PROBLEM TO SOLVE | This exercise asks for a copy of each line in the records below with the word "Open" in it.

———

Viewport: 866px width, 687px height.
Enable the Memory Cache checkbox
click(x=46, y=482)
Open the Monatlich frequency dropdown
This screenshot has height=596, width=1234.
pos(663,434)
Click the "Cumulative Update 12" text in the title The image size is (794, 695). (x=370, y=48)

———

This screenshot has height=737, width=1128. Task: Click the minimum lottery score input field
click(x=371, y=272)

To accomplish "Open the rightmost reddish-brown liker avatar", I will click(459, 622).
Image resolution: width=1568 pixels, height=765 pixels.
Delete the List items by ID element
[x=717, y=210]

———

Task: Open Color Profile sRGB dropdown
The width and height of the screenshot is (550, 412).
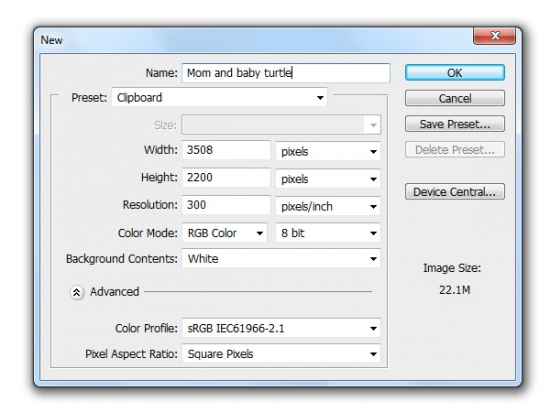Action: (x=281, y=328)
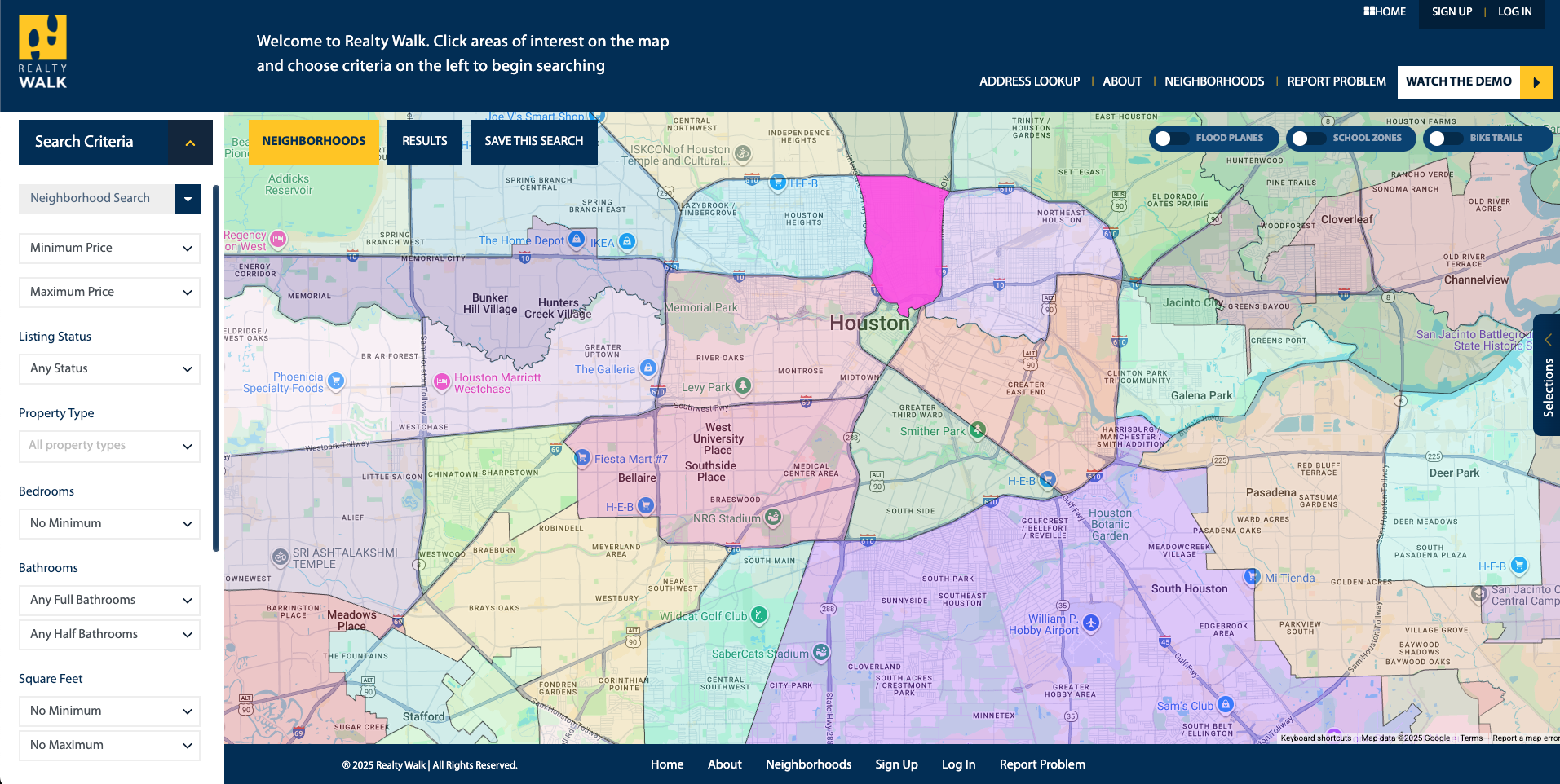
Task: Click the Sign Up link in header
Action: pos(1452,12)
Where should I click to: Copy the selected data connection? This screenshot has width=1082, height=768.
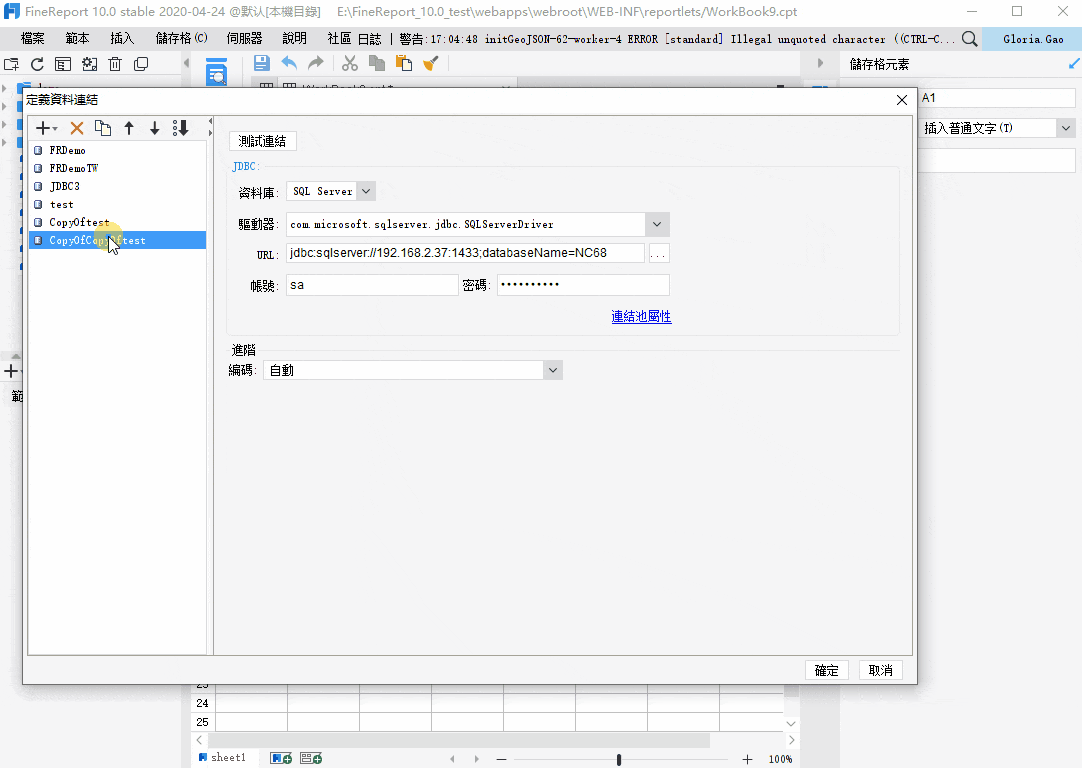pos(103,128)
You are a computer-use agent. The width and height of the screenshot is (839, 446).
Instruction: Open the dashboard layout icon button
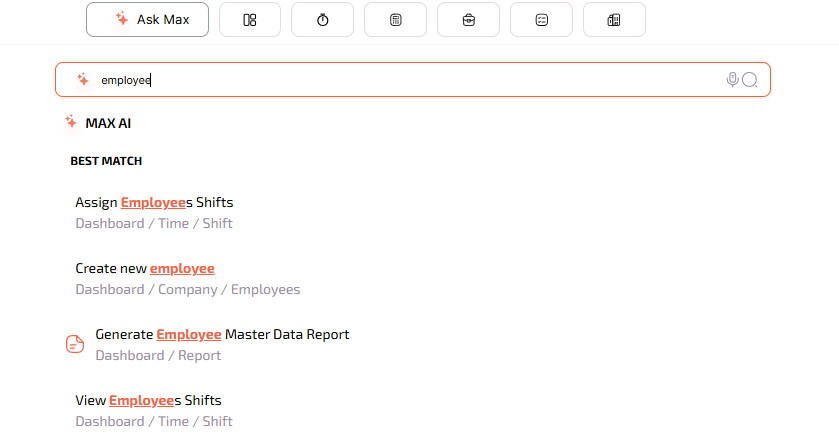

———

THE ANSWER |
Open the Monatlich frequency dropdown
To accomplish "Open the rightmost reddish-brown liker avatar", I will click(459, 622).
Task: Open Color Profile sRGB dropdown
Instruction: Open the dashboard layout icon button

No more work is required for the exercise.